Work item A:
Check each statement against the article on violet light and myopia: (i) standard LED bulbs give off almost no violet light; (ii) myopia rates in the UK and Europe have tripled over the past 50 years; (iii) ordinary window glass lets violet wavelengths pass through. Mark each yes or no and quote the words that decide it.
Work item B:
Carry the article on violet light and myopia forward from its last sentence.

Passage:
════

Dr Martin Moore-Ede is a former Harvard Medical School professor, leading circadian clock researcher, and Chief Health Advisor at LightHealth. He discovered the suprachiasmatic nucleus, the biological clock in the human brain, and has spent over 40 years studying how light governs human health.
Myopia, or short-sightedness, has become one of the fastest-growing health epidemics of the 21st century. In East Asia, rates among young adults have risen to over 80% in some populations. In the UK and Europe, rates have roughly doubled in the past 50 years. By 2050, researchers estimate that half the world's population will be myopic.
The conventional explanation is screen time and near-work. But the evidence increasingly points to a different culprit: the disappearance of a specific wavelength from our daily light exposure.
What violet light does to the eye
Violet light, the wavelengths in the 360 to 400nm range at the very edge of visible light, plays a specific role in eye development and in regulating axial length, the distance from the front to the back of the eye. When the eye grows too long, distant objects fall out of focus. That elongation is the physical basis of myopia.
Research has shown that violet light suppresses the expression of genes that regulate eye growth. In the absence of violet light stimulation, the eye continues to elongate beyond its optimal length. The myopia epidemic, on this account, is not simply about what we look at. It is about what we look in.
Where violet light has gone
Natural outdoor light is rich in violet wavelengths. But our indoor light sources are almost entirely devoid of them. Standard LED bulbs emit virtually no violet light. The 360 to 400nm band is absent from their spectral output. Fluorescent tubes are similarly violet-poor. For a guide to what to look for when choosing bulbs, including which spectral questions to ask, see our piece on what to ask before you switch on the lights.
Making matters worse, standard window glass absorbs violet wavelengths. Even sitting next to a window in a building, you are receiving a spectrum stripped of the violet component that outdoor exposure would provide. And most corrective lenses, including spectacles and contact lenses, have UV and violet-blocking coatings applied as standard, which means that the very people already experiencing myopia are also most efficiently blocked from the wavelength that might slow its progression.

════

Collection entries:

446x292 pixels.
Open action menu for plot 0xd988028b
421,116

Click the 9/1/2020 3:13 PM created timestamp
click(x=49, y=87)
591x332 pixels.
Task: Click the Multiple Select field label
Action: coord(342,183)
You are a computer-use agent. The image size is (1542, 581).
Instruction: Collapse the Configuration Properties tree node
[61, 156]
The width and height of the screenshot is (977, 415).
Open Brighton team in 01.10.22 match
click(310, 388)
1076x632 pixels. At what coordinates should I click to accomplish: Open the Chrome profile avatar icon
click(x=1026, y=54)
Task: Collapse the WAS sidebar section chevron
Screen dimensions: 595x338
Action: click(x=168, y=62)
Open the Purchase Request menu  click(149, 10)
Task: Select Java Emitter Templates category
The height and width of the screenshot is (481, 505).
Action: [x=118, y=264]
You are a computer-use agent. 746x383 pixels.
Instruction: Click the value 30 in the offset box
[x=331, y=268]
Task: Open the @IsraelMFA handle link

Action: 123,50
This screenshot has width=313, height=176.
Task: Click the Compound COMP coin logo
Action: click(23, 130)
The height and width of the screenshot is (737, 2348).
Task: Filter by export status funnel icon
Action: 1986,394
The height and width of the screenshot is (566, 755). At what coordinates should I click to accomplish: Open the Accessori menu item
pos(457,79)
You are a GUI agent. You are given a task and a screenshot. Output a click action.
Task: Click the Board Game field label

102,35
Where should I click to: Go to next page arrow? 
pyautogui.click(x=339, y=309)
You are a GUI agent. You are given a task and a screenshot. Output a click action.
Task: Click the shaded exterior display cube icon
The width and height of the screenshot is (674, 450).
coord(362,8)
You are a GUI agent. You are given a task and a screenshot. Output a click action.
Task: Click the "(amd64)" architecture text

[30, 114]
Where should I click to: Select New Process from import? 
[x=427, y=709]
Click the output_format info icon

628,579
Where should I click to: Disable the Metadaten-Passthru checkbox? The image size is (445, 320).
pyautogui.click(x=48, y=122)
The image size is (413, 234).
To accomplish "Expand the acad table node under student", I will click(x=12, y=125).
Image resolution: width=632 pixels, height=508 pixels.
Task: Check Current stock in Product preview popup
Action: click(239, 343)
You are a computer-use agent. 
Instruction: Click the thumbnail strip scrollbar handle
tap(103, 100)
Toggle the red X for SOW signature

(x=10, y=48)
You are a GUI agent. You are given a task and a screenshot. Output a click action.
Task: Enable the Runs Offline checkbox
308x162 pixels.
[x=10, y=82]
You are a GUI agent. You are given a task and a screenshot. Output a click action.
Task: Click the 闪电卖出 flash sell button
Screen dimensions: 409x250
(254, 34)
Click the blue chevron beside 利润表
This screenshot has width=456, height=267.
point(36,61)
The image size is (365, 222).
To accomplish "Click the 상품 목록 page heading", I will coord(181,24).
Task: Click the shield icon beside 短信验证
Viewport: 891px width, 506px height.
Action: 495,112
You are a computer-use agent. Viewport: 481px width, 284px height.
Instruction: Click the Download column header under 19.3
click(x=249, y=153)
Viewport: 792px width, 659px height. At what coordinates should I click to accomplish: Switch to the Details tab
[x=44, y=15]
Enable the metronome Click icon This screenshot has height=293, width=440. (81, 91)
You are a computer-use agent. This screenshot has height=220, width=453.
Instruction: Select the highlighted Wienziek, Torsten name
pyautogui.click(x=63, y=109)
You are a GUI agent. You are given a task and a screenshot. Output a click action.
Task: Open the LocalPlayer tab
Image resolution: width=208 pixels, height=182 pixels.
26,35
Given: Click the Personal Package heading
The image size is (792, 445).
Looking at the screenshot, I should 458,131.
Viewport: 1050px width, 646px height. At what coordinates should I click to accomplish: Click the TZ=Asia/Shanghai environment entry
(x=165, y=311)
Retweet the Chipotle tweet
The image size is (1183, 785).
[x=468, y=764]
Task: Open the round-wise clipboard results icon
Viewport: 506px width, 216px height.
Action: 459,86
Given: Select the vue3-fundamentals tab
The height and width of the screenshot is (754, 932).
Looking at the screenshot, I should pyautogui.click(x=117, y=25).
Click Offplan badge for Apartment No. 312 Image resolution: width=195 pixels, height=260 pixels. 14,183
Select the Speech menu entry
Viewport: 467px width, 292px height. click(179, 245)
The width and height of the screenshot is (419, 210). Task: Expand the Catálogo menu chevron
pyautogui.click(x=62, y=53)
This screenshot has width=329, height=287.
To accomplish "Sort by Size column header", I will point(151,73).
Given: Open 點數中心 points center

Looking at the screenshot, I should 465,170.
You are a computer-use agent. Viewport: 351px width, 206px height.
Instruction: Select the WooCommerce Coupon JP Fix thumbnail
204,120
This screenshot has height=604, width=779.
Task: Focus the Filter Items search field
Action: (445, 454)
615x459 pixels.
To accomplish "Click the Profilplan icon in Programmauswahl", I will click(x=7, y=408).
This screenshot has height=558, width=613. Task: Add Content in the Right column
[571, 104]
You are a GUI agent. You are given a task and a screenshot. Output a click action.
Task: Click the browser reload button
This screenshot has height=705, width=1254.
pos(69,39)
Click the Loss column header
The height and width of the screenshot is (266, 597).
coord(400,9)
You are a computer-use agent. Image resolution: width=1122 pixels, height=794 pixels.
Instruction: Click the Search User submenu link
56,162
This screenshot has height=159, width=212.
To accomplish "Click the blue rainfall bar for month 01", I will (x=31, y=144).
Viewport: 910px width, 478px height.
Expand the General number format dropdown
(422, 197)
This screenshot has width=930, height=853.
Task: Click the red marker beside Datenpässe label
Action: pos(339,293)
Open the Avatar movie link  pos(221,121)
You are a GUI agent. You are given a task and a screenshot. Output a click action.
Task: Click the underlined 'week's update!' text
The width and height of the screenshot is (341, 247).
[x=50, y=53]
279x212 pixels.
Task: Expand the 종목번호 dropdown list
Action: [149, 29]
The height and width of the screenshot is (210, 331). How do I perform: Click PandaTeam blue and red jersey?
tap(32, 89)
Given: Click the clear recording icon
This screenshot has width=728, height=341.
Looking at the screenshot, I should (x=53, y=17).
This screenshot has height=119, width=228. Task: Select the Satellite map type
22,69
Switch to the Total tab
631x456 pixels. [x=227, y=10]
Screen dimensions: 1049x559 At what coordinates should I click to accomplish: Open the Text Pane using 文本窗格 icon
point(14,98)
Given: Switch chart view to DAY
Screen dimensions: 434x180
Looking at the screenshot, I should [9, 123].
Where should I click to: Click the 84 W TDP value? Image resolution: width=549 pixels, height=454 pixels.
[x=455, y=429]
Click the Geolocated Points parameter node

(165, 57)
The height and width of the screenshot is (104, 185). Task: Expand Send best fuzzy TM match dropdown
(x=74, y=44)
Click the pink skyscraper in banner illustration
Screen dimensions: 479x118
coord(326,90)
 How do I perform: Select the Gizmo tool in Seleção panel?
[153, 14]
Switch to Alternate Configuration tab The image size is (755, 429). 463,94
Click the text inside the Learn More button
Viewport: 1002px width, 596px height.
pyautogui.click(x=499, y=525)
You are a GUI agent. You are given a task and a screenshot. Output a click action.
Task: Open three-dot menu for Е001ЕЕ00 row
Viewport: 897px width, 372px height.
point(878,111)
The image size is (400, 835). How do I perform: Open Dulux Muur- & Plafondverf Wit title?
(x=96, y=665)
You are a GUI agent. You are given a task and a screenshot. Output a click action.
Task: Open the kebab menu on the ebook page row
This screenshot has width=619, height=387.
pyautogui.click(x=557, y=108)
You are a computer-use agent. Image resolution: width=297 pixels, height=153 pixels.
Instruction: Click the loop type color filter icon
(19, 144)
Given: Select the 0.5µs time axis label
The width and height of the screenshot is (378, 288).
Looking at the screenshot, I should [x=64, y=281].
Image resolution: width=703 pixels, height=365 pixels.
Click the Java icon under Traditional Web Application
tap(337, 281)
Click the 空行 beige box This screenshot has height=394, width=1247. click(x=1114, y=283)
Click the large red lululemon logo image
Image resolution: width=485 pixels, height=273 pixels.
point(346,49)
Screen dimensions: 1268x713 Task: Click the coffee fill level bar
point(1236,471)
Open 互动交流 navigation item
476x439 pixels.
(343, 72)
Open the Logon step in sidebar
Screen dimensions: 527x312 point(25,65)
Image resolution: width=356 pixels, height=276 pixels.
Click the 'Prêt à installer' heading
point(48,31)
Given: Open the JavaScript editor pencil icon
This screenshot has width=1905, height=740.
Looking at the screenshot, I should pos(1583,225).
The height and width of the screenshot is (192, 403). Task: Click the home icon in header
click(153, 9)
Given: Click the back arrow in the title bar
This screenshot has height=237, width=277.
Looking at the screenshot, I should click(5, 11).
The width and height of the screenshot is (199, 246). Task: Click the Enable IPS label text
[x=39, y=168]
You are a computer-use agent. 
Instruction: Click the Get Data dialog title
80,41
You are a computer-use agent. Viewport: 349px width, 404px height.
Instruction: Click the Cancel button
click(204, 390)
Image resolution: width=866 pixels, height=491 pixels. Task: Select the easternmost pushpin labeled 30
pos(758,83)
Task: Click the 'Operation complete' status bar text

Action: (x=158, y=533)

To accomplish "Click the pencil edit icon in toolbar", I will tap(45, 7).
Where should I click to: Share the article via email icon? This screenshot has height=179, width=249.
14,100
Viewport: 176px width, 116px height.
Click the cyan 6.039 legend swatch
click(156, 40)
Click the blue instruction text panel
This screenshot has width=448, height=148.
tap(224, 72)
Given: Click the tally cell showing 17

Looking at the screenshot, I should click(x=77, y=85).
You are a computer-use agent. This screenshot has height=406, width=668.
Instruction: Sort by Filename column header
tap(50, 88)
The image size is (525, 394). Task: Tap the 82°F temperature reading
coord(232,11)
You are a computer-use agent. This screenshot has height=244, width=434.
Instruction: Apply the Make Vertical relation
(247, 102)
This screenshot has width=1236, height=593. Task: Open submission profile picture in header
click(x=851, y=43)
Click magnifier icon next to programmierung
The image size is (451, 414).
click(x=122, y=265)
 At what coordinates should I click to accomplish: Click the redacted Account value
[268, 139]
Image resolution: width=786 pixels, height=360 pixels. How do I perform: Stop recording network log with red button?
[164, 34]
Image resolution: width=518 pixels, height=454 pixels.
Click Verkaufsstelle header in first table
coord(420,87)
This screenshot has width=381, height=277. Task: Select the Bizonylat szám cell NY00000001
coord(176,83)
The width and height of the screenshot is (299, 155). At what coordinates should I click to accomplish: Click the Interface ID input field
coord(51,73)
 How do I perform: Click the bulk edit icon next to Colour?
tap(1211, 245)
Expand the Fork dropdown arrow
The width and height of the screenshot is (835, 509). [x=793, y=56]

════

Answer area A:
(i) Yes: "Standard LED bulbs emit virtually no violet light."
(ii) No: "In the UK and Europe, rates have roughly doubled in the past 50 years."
(iii) No: "standard window glass absorbs violet wavelengths."

Answer area B:
The outdoor light connection
This explains a puzzle that the screen-time hypothesis cannot fully account for: why outdoor time is consistently more protective against myopia than indoor time, even when controlling for near-work activity. Children who spend more time outdoors develop myopia at significantly lower rates than those who spend equivalent time indoors, regardless of how much reading or screen use they do. The protective factor is the outdoor light spectrum, and particularly its violet component. For a picture of what abundant natural light actually delivers biologically, see our piece on why the summer solstice is the healthiest day of the year.
What to do about it
For children in particular, maximising genuine outdoor time remains the most practical intervention. Thirty to sixty minutes of outdoor light exposure daily has been shown in clinical studies to meaningfully slow myopia progression.
For indoor environments, sourcing lighting that includes the violet spectral band is an emerging consideration, particularly for schools, offices, and children's bedrooms. Full-spectrum lighting that extends into the 380 to 400nm range begins to address what standard LEDs omit. For the broader evidence on how the light we live under shapes long-term health, see our piece on could more sunlight help you live longer.
We have spent decades asking what people are looking at. It is time to ask what light they are looking in.